Acute inflammation can be considered a healing or protective adaptive immune process reacting to foreign antigenic invasion. Nonetheless, the fundamental treatment for acute inflammation is the removal of the offending antigen in a timely manner and amelioration of clinical sequelae like cold for vasoconstriction (to reduce vascular diapedesis) and steroids for infiltration (Figure 2.3 and 2.4). Failure to do so can lead to more destructive manifestations of ulceration, tissue loss, and even the potential for DNA disturbance. Once again, the physiological (even physical) stress creating


disequilibrium and a “dysregulated” in tissues or organ systems in the inflammatory cascade create the potential for a “clinical autoimmune cycle” (Figure 5.1). And the most serious consequence of acute inflammation is the risk of the adaptive immune response lapsing into a CI process over days and weeks.

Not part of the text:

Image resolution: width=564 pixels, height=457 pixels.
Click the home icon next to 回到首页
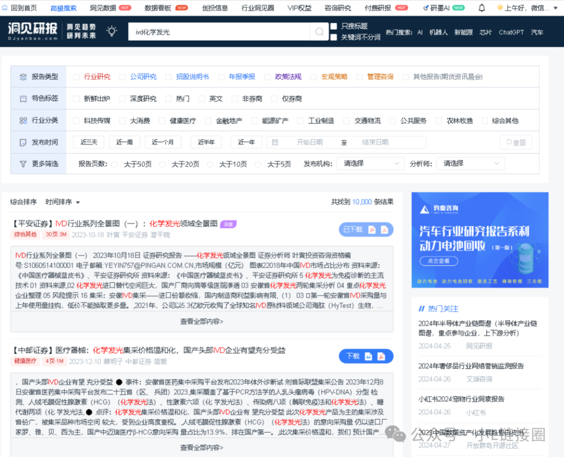5,8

But, whereas acute inflammation is only one pathogenic route to CI, there are other causes, most of which remain idiopathic. And as we discussed in Blog #2 (and again later in Blog #14), albeit similar in name, CI, beyond duration, introduces an entirely distinct pathophysiology, histopathology, pharmacology, and unremitting clinical course.






Discussion Questions:

  1. The four types of hypersensitivity reactions we mentioned are precursors to acute inflammation. One of those (Type 1) is associated with IgE antibodies. From your basic science background, can you identify the specific antigen responsible for this reaction and its classic clinical response?

  2. Notwithstanding the fact that acute inflammation is a healing and protective function of immunity, it is nonetheless treated aggressively. Can you give some reasons for such a paradox?